July 19, 2015
Policy and funding must now follow evidence that shows that all people with HIV should receive antiretroviral treatment regardless of stage of disease
Vancouver, BC – At the opening of the International AIDS Society annual conference in Vancouver, Canada on Sunday July 19, scientists, researchers and activists issued a joint-call for an immediate increase in funding and marshaling of political commitment needed for world leaders to act decisively on new scientific evidence that all people with HIV should be treated with antiretroviral therapy, regardless of stage of disease, in order to maximize the clinical and prevention benefit of HIV treatment.
This call to action—referred to as the Vancouver Consensus by its supporters—has already been endorsed by the leadership of the U.S. President’s Emergency Plan for AIDS Relief, UNAIDS, the Global Fund to Fight AIDS, Tuberculosis and Malaria, the International AIDS Society and the International Association of Providers of AIDS Care.

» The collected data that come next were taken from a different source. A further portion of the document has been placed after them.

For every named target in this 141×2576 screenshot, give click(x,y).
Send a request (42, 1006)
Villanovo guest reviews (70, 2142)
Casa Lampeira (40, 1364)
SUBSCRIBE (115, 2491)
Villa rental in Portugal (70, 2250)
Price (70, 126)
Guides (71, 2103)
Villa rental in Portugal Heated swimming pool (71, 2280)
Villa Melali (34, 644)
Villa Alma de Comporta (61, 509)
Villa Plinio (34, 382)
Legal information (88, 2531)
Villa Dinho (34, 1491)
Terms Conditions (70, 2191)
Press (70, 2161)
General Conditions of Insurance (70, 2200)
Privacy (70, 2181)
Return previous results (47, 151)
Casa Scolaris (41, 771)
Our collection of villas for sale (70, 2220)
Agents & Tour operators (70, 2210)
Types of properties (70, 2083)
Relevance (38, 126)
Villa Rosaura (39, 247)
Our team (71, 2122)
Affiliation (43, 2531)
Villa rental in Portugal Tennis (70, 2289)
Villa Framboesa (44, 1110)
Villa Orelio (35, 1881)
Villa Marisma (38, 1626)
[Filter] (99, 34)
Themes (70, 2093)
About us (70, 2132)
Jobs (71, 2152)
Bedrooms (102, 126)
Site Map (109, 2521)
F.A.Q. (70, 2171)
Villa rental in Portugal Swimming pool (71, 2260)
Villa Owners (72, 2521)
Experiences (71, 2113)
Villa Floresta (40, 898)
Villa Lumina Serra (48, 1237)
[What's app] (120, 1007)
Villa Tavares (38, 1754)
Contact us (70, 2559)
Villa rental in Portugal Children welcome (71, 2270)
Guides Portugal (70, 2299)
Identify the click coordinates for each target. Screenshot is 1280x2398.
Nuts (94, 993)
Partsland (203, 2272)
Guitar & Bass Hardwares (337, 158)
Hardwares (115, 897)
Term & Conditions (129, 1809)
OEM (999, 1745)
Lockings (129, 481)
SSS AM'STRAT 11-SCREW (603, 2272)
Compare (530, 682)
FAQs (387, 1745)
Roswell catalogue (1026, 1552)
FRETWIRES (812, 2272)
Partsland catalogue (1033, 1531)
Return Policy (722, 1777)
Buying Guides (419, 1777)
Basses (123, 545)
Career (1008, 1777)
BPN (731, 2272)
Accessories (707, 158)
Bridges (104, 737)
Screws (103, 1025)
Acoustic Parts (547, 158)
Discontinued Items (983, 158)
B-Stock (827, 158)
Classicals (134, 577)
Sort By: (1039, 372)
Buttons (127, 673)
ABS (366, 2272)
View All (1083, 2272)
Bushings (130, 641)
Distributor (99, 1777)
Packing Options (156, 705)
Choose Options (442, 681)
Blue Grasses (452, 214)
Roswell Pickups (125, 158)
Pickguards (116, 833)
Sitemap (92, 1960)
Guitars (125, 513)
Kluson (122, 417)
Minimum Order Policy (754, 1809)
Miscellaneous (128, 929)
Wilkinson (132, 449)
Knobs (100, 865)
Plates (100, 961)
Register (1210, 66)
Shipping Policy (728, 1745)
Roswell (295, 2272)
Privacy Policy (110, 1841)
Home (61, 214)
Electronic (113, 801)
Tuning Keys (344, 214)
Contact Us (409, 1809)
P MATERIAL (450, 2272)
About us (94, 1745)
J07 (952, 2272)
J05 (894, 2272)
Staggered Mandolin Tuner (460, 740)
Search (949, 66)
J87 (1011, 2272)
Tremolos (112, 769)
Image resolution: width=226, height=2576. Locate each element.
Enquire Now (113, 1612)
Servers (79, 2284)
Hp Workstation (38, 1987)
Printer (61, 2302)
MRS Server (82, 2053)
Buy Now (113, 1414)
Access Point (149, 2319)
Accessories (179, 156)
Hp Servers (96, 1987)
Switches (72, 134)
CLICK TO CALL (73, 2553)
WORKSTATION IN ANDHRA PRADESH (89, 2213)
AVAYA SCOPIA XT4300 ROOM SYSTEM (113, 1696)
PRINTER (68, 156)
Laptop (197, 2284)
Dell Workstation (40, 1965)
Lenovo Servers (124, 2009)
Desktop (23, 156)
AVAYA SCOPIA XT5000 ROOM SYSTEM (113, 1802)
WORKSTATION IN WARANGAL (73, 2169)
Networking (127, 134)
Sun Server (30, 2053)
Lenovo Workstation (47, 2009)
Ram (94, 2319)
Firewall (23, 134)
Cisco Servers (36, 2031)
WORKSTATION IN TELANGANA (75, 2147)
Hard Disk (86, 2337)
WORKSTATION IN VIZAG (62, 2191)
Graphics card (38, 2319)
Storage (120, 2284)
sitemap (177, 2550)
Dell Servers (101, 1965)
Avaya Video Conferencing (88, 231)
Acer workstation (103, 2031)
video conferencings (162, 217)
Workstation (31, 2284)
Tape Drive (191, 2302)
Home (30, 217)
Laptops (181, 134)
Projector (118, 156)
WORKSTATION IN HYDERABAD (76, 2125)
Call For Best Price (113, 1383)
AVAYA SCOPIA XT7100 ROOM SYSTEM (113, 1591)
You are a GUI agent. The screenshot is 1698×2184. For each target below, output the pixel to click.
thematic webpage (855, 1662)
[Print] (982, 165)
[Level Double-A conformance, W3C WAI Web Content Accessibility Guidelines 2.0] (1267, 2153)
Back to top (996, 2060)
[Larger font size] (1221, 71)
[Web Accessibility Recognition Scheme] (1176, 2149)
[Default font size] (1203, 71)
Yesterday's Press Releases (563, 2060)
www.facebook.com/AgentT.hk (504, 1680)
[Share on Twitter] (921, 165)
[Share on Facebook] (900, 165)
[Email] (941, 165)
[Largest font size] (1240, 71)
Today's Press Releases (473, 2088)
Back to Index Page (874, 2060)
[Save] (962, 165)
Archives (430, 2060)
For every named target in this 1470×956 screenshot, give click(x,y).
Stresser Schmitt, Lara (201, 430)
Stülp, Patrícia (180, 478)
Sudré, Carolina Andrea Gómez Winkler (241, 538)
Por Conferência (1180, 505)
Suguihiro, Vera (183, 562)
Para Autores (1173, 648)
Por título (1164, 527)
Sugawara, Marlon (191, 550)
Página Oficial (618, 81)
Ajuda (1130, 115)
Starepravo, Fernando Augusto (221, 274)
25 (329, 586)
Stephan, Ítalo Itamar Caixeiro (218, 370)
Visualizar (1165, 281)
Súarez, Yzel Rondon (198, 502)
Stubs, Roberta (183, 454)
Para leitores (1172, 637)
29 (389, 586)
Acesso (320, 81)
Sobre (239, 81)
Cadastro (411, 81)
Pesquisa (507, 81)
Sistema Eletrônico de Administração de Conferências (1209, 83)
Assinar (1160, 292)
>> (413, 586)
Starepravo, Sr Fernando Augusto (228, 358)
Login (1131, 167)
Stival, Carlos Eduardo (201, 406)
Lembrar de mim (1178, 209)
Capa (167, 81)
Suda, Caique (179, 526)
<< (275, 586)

“The question no longer is whether life saving HIV treatment should be offered to all people with HIV but how to ensure treatment for all becomes a reality—through increased funding, higher quality programs, and laws and policies that defend the human rights of people with HIV and communities at greatest risk of infection,” said Asia Russell, Executive Director of Health GAP. “AIDS cannot be defeated if world leaders refuse to act on the science. Many countries facing massive burden of untreated HIV are still implementing outdated paradigms, waiting until people are sick before offering them treatment—because governments are breaking their funding promises.”
“Achieving the global target set in 2011 of reaching 15 million people with treatment by 2015—a target many dismissed as unrealistic--shows that ambitious treatment scale up goals are achievable,” said Matthew Kavanagh, Senior Policy Analyst at Health GAP. “The challenges are real—19 million people do not know their HIV status. Many treatment programs do not invest in community based follow up for HIV positive patients that is needed to ensure people are retained and supported in care. These challenges can be overcome—but only if our leaders act.”
Investment by some major donors, including the US government, in the AIDS response has flat-lined or been cut in recent years. This is leading to rationing of treatment in heavily impacted countries, and resulting in significantly reduced donor investments in middle-income countries with concentrated epidemics.
The impact of the lack of sufficient donor support and political priority is that countries are not able to act on the compelling new evidence about how best to address the epidemic.
“The Government of Malawi has already made a commitment to providing immediate access to treatment for all people living with HIV. However, we are told that this can not be implemented until 2017 and that it will not be possible without significant help from bi-lateral and multilateral donors,” said Safari Mbewe, Executive Director of the Malawi Network of People Living with HIV/AIDS (MANET+).
“The global call to end AIDS is a false promise without sufficient funding and political will,” said Maureen Milanga, Health GAP’s Kenya National Organizer.
Health GAP is calling on world leaders, donors and Ministry of Finance representatives from key affected countries, to convene an urgent meeting to review the latest science on the sidelines of the United Nations Summit to adopt the post-2015 development agenda, taking place in New York City in September this year.
Early signatories of the Vancouver Consensus include United States Global AIDS Coordinator Ambassador Deborah Birx, UNAIDS Executive Director Michel Sidibé, UN Secretary General’s Special Envoy on HIV/AIDS in Eastern Europe and Central Asia Michel Kazatchkine, and President of the International AIDS Society Chris Beyrer, Editor-in-chief of The Lancet, and renowned economist Jeffrey Sachs among others.